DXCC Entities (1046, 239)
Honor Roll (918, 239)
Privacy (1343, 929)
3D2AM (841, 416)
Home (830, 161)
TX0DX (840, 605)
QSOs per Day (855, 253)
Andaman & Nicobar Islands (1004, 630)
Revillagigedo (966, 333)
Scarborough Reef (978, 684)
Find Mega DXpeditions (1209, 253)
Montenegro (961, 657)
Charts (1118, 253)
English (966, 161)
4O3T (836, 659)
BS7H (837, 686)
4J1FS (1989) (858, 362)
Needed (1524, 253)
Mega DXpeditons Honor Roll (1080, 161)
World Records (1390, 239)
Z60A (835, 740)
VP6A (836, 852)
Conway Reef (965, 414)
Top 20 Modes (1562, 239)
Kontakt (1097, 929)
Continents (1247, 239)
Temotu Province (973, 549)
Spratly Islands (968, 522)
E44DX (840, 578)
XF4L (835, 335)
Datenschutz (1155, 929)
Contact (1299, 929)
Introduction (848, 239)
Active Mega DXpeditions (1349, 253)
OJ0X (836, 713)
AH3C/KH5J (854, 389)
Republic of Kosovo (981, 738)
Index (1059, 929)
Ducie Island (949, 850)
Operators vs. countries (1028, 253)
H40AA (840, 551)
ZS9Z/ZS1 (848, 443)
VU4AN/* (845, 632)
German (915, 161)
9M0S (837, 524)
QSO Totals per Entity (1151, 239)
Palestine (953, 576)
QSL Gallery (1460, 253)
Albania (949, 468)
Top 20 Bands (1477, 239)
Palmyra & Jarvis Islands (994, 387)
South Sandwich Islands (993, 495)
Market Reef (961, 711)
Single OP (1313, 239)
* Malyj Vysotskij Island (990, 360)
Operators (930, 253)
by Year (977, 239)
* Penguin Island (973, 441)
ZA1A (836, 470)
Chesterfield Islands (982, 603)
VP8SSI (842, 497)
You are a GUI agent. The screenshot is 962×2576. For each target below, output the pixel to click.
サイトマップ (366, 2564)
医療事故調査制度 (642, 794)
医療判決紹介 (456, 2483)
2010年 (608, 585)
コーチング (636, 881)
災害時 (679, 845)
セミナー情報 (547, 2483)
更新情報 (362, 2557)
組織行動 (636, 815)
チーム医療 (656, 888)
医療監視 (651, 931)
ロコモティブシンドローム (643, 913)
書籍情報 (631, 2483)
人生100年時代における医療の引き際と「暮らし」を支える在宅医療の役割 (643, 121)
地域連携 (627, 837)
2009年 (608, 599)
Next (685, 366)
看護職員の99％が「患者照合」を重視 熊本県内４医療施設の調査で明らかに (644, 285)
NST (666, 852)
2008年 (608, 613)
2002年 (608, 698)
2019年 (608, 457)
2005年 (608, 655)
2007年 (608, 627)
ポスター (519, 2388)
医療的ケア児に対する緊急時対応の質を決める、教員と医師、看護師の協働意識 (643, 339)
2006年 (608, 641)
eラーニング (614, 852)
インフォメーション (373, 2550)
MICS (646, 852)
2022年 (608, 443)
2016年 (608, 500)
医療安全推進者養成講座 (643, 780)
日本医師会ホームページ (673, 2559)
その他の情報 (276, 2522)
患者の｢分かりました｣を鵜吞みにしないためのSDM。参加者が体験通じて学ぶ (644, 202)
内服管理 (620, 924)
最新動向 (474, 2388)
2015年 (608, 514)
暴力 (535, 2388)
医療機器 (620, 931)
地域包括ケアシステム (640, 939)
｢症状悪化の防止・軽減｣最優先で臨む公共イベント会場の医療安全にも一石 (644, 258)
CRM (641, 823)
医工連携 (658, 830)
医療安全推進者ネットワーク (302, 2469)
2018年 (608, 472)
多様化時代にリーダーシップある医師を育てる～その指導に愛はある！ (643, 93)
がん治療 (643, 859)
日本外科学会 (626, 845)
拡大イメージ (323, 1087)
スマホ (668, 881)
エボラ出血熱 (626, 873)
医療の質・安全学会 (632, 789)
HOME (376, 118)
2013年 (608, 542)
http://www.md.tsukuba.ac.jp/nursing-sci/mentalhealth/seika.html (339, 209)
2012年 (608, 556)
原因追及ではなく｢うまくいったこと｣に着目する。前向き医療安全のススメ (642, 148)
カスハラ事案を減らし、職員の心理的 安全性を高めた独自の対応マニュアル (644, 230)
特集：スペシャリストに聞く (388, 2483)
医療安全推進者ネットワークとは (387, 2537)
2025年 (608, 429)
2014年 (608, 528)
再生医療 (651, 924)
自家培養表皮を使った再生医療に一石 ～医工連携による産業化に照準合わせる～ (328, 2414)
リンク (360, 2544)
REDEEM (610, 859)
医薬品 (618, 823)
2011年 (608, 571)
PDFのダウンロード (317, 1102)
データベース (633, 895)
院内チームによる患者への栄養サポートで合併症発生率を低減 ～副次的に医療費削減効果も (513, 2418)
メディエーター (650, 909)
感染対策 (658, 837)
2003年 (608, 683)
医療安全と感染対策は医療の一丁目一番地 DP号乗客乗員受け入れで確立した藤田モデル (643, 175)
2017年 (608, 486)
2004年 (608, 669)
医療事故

= Prompt =
Go through the material above and report each line containing "Roll".

= Answer below =
Honor Roll (918, 239)
Mega DXpeditons Honor Roll (1080, 161)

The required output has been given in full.